The Champagne Vineyards

The Champagne vineyards span five departments, with three main ones producing the majority:

  • Marne: over 20,000 hectares and home to all Grand Cru vineyards.
  • Aube: 5,000 hectares with wines comparable to Marne's quality.
  • Aisne: 2,000 hectares of vineyards.

Seine-et-Marne and Haute-Marne have just over 10 hectares each. The entire Champagne vineyard covers less than 30,000 hectares—only 2% of France’s total vineyard area.

Major Wine Regions

  • Montagne de Reims
  • Marne Valley
  • Côte des Blancs

Terroir

The chalk and limestone soil ensures good drainage, retains moisture, and stores heat during the day to aid grape ripening.
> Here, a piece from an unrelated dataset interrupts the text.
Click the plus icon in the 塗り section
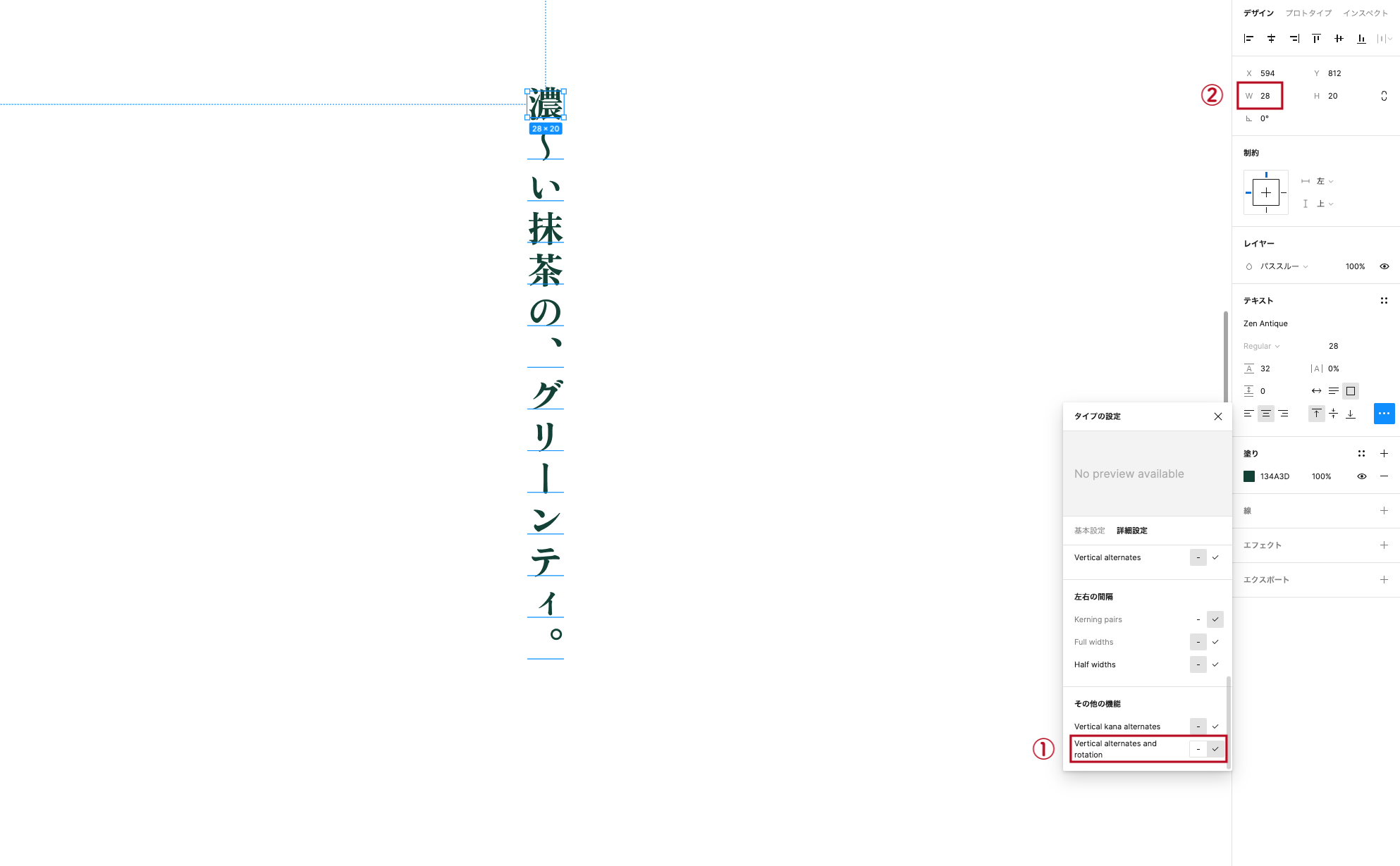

Champagne Winemaking Process

Main steps:

  1. Harvesting and grape sorting
  2. Pressing (Cuvée, Taille, Rebêche)
  3. Settling (débourbage)
  4. Fermentation at low temperature
  5. Racking and storage in barrels
  6. Blending (the Cuvée)
  7. Second fermentation (sugar + yeast)
  8. Aging on lees (1 to 3 years)
  9. Riddling (bottles turned to collect sediments)
  10. Disgorgement (freezing method or manual)
  11. Dosage (Brut, Demi-Sec, etc.)
  12. Bottling, aging, labeling

Non-vintage Brut champagnes should be consumed within 1–2 years. Vintage bottles can age much longer.